• 顔に出さないことは互いに得意だ。
  • 彼を誘導する手段も、彼を挑発する術も、わかっているような気がする。
  • 「3枚追加する」
  • チョコレートのコインを積みあげて、春人はすみやかに告げた。カードを睨んだ煉慈が、隣で額を抱える。
  • 「マジか。そんなにいい手だったのかよ」
  • それはない、と俺は思った。
  • 春人は駆け引きが好きだ。はったりを仕掛けて、弱いカードを強く見せようとする。強いカードなら切り札を隠し通す。

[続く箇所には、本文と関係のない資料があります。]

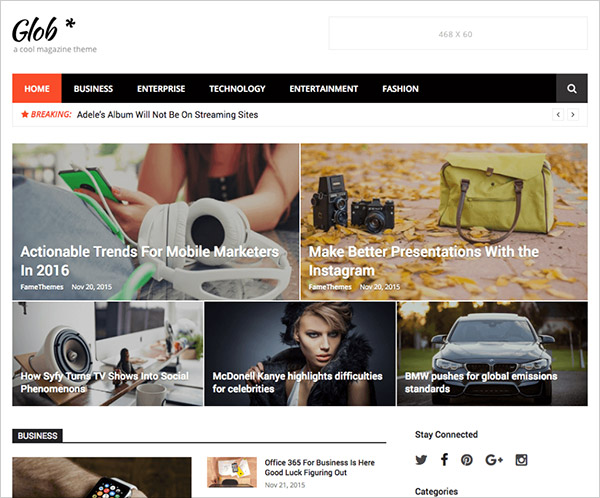Image resolution: width=600 pixels, height=498 pixels.
Task: Open Actionable Trends For Mobile Marketers article
Action: [150, 261]

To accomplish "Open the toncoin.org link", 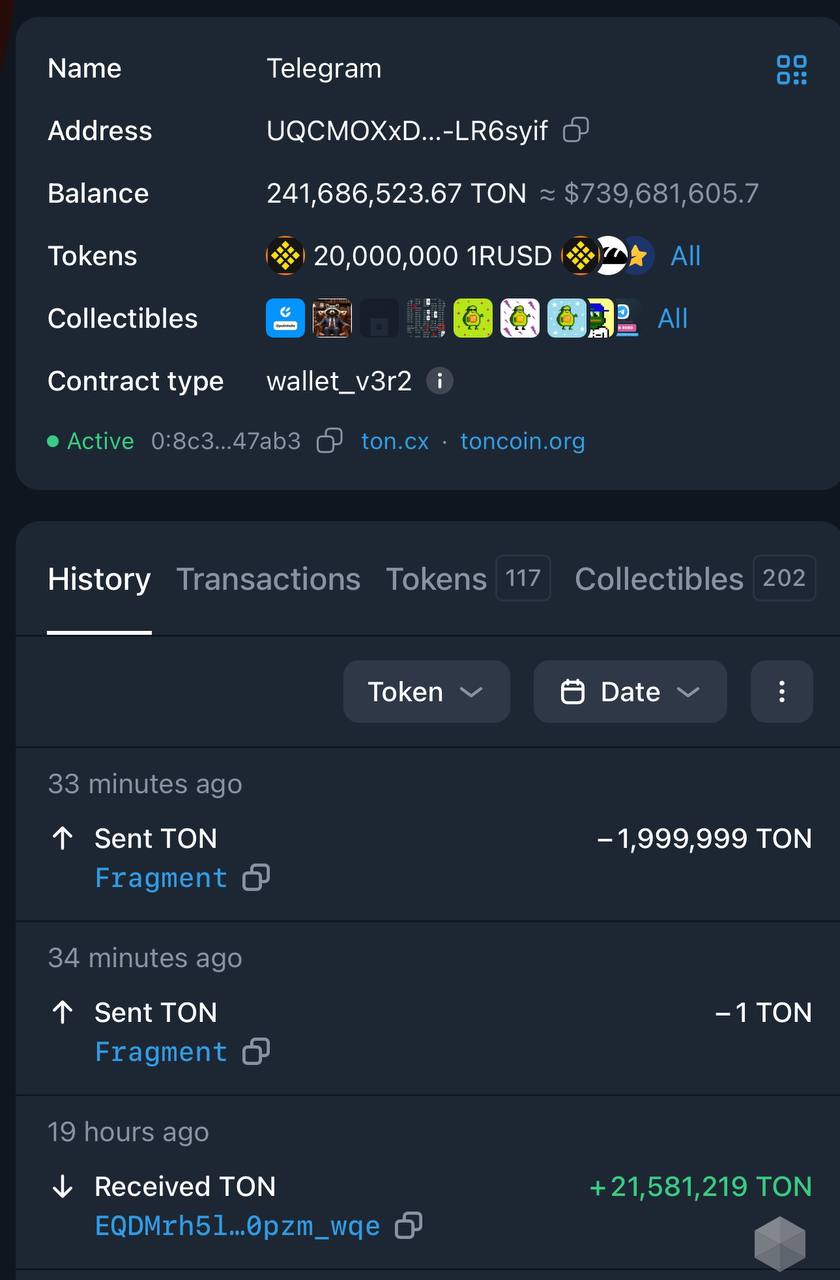I will tap(522, 441).
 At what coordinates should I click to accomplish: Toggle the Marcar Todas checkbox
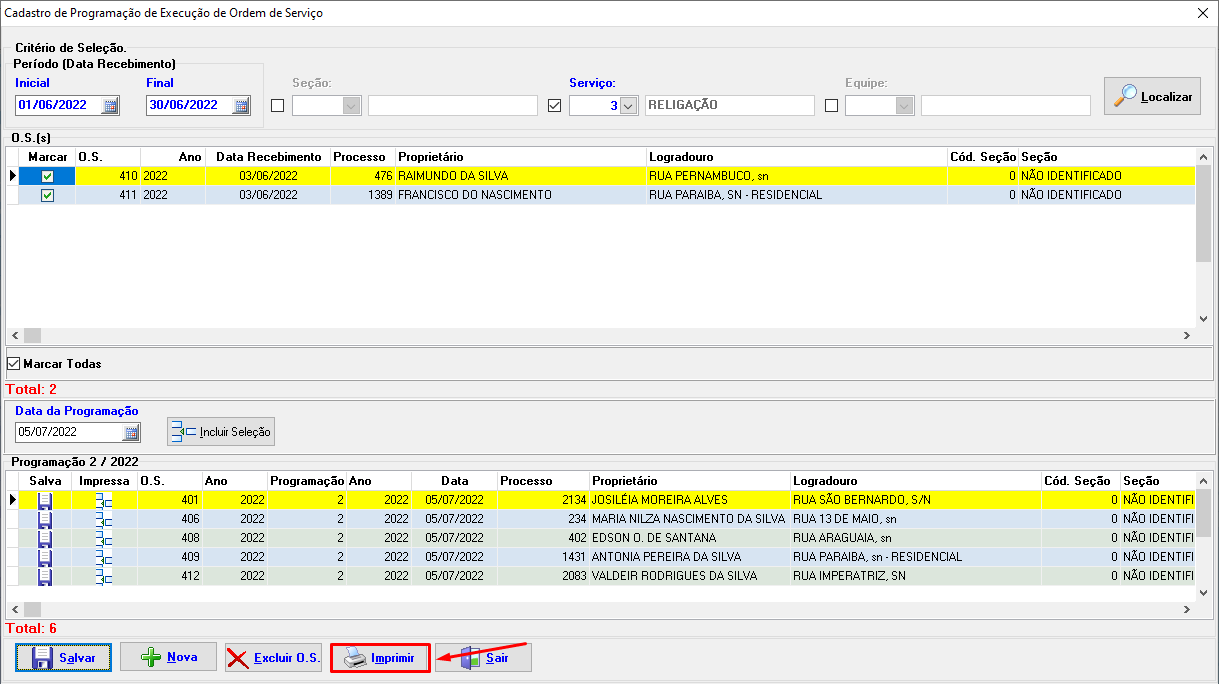pos(14,364)
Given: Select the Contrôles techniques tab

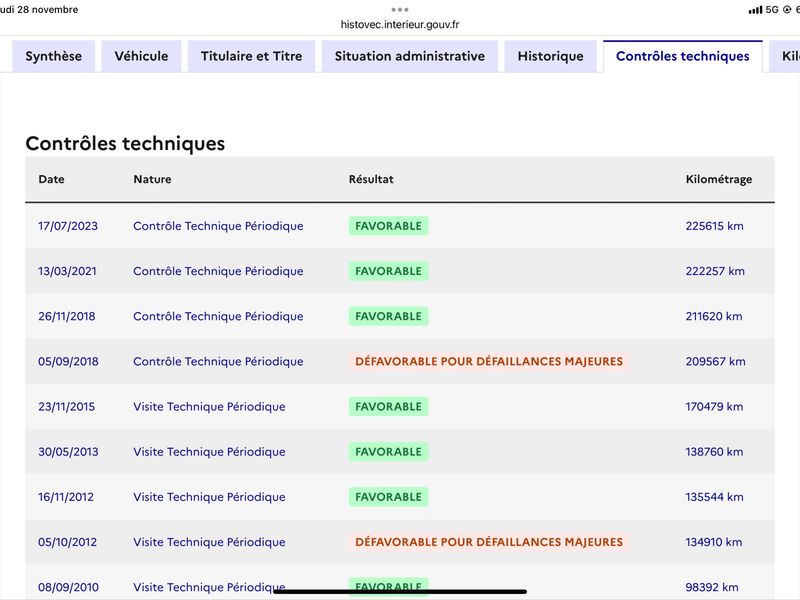Looking at the screenshot, I should pos(683,56).
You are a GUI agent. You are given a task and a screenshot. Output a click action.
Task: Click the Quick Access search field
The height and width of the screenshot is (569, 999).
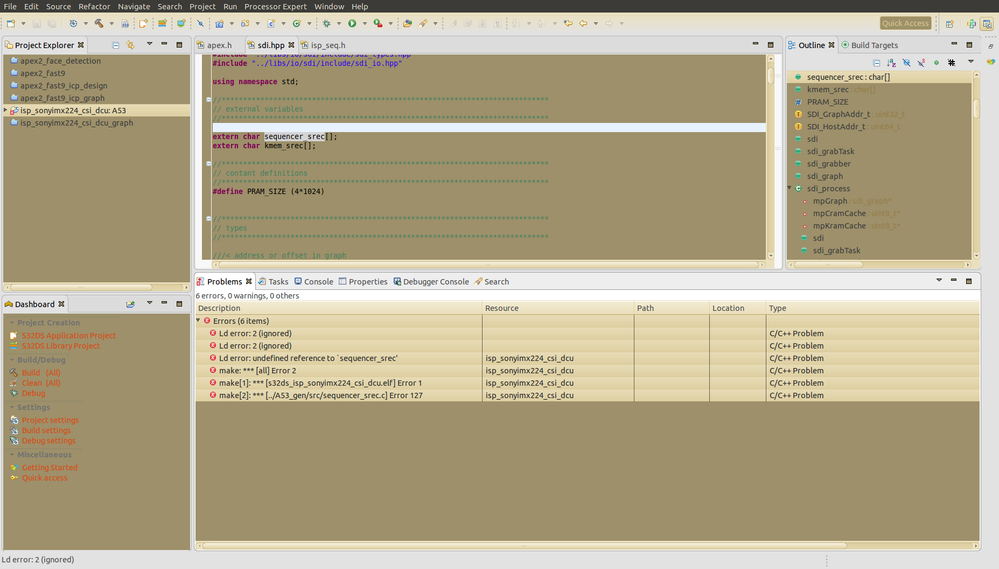[905, 23]
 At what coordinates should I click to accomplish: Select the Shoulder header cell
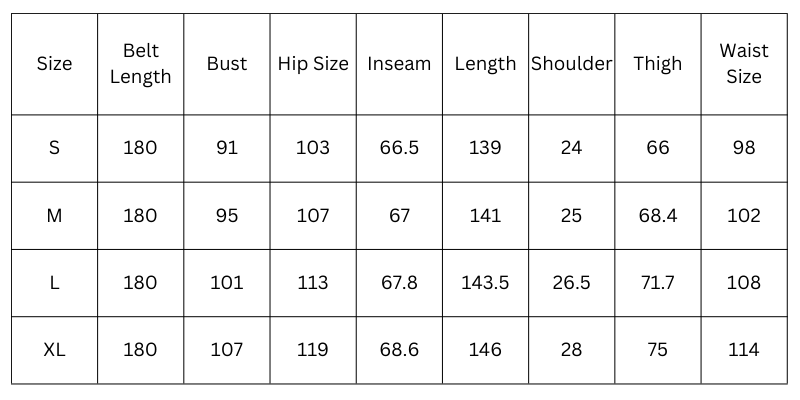coord(571,64)
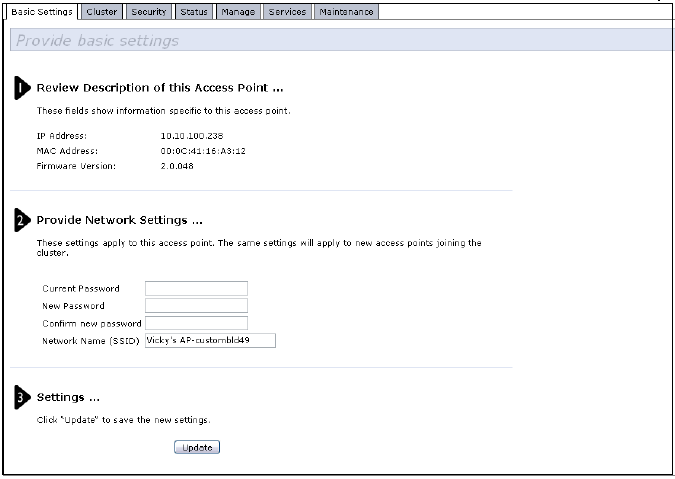Go to the Security tab
675x479 pixels.
(149, 12)
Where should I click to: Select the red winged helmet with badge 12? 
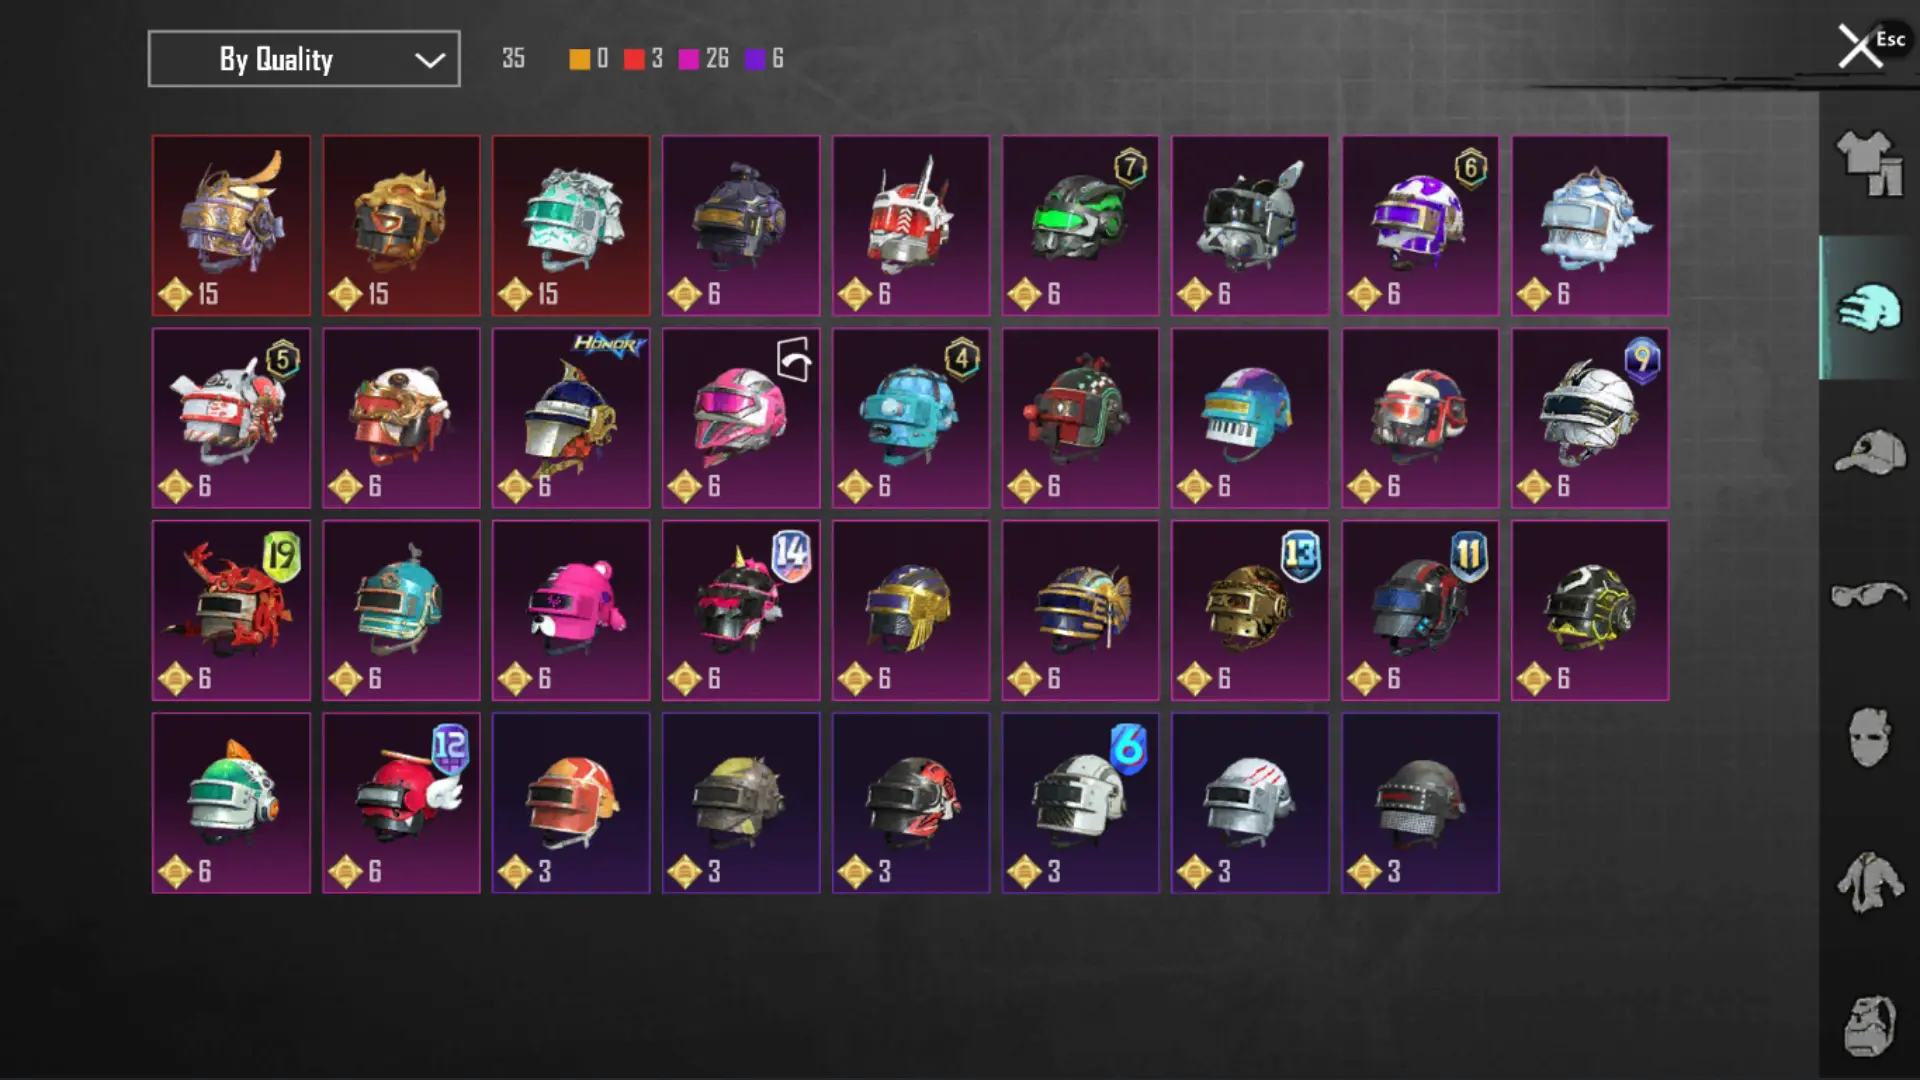[401, 803]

  • 負けず嫌いだからというわけではなく、まるで、何かを試すように。
  • 「賢太郎はどうする?」
  • カードで口元を隠しながら、春人は尋ねた。勝負に乗るように誘いながら、負けることも厭わない眼差しで。
  • 「そうだな」
  • 俺も考える振りをして、いらないカードを二枚捨てた。
  • 不運な俺は役立たずの目をひいてしまい、スリーカードにも、ツーペアにもなれず、クラブのクイーンのペアのままでいる。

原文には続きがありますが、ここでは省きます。